■ **Data**:
++++++++++++++++++++

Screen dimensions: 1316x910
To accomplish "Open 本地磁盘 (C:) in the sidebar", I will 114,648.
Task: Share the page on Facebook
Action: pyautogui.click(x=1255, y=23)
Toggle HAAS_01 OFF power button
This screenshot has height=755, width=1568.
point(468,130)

++++++++++++++++++++

■ **Required work**: For this exercise, give every entry again exactly as it appears.

■ **Answer box**:
Screen dimensions: 1316x910
To accomplish "Open 本地磁盘 (C:) in the sidebar", I will 114,648.
Task: Share the page on Facebook
Action: pyautogui.click(x=1255, y=23)
Toggle HAAS_01 OFF power button
This screenshot has height=755, width=1568.
point(468,130)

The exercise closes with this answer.